■ **What this task involves**
Rewrite the records from their start through the line that contains "Action: tap(126, 615)", swapping "Where should I click to" for "Where do I click to" and leaving everything else unchanged.

■ **Provided information**
▼
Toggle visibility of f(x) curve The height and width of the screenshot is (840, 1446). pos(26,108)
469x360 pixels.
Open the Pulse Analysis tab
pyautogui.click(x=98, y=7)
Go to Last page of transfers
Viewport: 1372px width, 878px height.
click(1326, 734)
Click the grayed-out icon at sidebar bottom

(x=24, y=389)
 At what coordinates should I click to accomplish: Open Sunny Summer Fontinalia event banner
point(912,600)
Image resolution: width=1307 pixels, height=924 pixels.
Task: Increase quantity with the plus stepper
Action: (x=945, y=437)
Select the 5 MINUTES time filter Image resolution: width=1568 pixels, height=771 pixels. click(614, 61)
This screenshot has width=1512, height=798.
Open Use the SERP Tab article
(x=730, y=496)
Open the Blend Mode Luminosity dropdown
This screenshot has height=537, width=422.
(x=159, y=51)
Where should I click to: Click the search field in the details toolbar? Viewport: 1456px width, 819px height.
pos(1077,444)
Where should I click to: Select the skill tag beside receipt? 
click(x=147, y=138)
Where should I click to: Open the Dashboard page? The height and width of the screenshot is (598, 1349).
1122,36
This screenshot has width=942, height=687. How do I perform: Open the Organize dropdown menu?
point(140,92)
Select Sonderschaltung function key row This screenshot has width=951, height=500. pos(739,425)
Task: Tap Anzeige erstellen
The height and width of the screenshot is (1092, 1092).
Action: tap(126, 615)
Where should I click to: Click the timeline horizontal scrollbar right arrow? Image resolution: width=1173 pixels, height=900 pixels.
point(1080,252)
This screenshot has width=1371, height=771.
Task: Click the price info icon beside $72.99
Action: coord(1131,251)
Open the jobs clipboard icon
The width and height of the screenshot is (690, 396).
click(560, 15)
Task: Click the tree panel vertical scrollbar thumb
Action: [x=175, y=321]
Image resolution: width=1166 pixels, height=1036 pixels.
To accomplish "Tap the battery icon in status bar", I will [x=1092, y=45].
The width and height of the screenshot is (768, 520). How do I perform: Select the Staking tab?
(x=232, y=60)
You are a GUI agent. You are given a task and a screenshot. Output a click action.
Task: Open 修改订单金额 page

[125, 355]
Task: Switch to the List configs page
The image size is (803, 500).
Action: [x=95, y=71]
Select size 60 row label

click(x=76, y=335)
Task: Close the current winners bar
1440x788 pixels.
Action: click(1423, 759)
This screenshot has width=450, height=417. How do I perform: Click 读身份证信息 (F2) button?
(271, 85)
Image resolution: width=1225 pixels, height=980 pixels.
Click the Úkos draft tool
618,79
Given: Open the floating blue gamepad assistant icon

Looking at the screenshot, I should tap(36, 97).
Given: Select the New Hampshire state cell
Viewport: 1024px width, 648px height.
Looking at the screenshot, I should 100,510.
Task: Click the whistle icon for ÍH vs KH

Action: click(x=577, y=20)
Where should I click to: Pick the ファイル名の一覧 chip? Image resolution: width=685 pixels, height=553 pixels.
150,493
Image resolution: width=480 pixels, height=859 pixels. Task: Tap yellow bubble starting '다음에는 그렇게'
▲
■ **Problem solution**
Toggle visibility of f(x) curve The height and width of the screenshot is (840, 1446). pos(26,108)
469x360 pixels.
Open the Pulse Analysis tab
pyautogui.click(x=98, y=7)
Go to Last page of transfers
Viewport: 1372px width, 878px height.
click(1326, 734)
Click the grayed-out icon at sidebar bottom

(x=24, y=389)
 At what coordinates should I click to accomplish: Open Sunny Summer Fontinalia event banner
point(912,600)
Image resolution: width=1307 pixels, height=924 pixels.
Task: Increase quantity with the plus stepper
Action: (x=945, y=437)
Select the 5 MINUTES time filter Image resolution: width=1568 pixels, height=771 pixels. click(614, 61)
This screenshot has width=1512, height=798.
Open Use the SERP Tab article
(x=730, y=496)
Open the Blend Mode Luminosity dropdown
This screenshot has height=537, width=422.
(x=159, y=51)
Where do I click to: Click the search field in the details toolbar? Viewport: 1456px width, 819px height.
pos(1077,444)
Where do I click to: Select the skill tag beside receipt? 
click(x=147, y=138)
Where do I click to: Open the Dashboard page? The height and width of the screenshot is (598, 1349).
1122,36
This screenshot has width=942, height=687. How do I perform: Open the Organize dropdown menu?
point(140,92)
Select Sonderschaltung function key row This screenshot has width=951, height=500. pos(739,425)
Task: Tap Anzeige erstellen
The height and width of the screenshot is (1092, 1092).
Action: tap(126, 615)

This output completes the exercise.